President Donald Trump cared so much that he went golfing. Nothing shows a chief executive’s concern for his fellow citizens quite so much as photos of him decked out in funny pants while whacking a little ball on a course kept immaculately green.
Speaker of the U.S. House of Representatives Mike Johnson, R-Louisiana, was so worried about the distress visited on the nation that he sent his members home. This action had the bonus outcome of allowing the House to avoid seating a newly elected member who has vowed to vote in favor of making public the Jeffrey Epstein files, an action our golfer-in-chief president has resisted with all the fervor he can muster.
This let-them-eat-cake attitude on the part of the majority Republican Party has angered a growing number of Americans.
Those Americans have begun to demand that members of Congress and other elected officials in the federal government not draw salaries while shutdown continues.
I understand the sentiment, but I don’t think it would be effective.
In the first place, a distressing number of our senators and representatives are so wealthy that the salaries they draw from their government service—while impressive in comparison with the wages of the average American—are but an afterthought in the portfolios of these potentates.
Second, most of them didn’t run for office because they wanted to make money.
No, it’s power they crave.
That’s why I offer a modest proposal that just might pinch them where it would hurt.
If we want our leaders to respond to the distress of ordinary Americans with the urgency that distress demands, we should put those leaders in the position of risking the loss of something they value.
Power.
What if we wrote into law a provision that a government shutdown is an admission by our elected officials that the government has failed and needs instruction from the voters as to how to proceed?
To get that instruction, members of the U.S. House of Representatives and the U.S. Senate then must submit to an up-or-down referendum on their continued service in office. If a representative or senator fails to win more than 50% of the vote in the referendum, a new election is called—and the Congress member who failed to gain majority approval in the referendum is ineligible to run in that election.

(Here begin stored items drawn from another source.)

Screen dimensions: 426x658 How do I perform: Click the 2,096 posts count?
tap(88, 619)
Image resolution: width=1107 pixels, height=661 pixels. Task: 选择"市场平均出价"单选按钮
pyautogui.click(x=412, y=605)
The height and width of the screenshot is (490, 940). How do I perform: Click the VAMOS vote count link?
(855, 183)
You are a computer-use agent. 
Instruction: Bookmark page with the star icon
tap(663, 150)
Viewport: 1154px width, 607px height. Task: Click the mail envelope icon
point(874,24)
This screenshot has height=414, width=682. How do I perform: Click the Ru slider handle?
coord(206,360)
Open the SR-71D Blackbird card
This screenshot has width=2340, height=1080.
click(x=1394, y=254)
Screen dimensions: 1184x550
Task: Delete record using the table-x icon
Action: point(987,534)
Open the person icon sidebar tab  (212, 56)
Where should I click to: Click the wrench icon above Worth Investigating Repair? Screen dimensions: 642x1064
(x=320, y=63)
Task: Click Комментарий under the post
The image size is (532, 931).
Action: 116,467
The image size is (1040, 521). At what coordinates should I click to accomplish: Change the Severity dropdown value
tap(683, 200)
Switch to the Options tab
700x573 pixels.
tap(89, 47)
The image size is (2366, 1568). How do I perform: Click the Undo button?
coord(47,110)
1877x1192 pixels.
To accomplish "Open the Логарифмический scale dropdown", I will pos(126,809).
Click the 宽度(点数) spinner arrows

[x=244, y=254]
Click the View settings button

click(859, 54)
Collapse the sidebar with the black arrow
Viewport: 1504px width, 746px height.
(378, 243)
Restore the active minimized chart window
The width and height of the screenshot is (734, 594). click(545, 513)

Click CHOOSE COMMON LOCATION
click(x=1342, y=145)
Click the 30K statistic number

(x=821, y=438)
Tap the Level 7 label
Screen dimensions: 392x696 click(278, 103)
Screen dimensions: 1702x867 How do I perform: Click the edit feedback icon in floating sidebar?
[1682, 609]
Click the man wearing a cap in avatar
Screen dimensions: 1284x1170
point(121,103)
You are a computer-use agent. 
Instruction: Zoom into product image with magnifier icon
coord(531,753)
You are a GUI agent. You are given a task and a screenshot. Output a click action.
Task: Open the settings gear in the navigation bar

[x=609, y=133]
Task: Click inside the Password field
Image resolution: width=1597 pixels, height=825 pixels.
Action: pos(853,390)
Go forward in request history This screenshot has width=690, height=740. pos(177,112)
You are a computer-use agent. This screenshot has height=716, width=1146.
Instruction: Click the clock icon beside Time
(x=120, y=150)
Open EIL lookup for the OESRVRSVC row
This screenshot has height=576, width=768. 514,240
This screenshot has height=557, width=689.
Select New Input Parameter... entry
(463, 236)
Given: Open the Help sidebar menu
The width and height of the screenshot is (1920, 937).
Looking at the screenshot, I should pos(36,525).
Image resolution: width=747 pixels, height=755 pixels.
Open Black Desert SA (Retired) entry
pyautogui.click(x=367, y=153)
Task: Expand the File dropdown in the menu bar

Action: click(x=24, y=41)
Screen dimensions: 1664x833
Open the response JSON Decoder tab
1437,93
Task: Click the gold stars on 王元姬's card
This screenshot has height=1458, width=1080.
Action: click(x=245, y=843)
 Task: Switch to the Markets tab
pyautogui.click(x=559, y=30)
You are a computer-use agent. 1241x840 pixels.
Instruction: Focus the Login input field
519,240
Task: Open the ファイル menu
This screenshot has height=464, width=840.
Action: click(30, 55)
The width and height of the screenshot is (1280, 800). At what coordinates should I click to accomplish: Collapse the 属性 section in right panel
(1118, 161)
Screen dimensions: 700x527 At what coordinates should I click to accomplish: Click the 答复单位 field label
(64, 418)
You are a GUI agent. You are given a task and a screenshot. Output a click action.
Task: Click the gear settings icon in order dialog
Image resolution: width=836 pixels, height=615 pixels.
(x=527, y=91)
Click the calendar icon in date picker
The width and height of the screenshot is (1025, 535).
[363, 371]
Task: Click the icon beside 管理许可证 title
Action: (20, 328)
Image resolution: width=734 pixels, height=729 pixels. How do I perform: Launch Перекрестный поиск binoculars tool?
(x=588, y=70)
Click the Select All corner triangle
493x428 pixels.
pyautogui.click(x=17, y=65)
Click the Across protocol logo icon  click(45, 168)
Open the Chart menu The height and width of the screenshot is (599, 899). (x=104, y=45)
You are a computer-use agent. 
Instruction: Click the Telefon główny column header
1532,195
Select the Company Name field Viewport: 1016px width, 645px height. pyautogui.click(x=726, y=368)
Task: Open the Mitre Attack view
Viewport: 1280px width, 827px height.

We can expand this idea beyond Congress.
If, for example, the shutdown occurs because the president vetoes a budget bill or continuing resolution Congress has passed, then a president referendum results. If the president fails to win 50% of the vote in that referendum, then a new presidential election is called—and the sitting president is ineligible to run again in that election.
I’m aware of the practical difficulties presented by this modest proposal.
I realize that making it a reality would require at least one and possibly several amendments to the U.S. Constitution. Given the bifurcated nature of the American voting public and the entrenched political class’s determination to hold onto power at all costs, the chances of gaining the overwhelming majority support for such modifications are between nil and non-existent.
I also understand that this proposed system might tempt the members of the minority party to make mischief just to see if they can reshuffle the deck in search of a better deal.
But I offer this modest proposal because too many of our elected officials have forgotten where their duty lies.
Our system of government is set up the way it is because it’s supposed to be a mechanism for a nation of varied people with differing interests to balance those interests and resolve their differences.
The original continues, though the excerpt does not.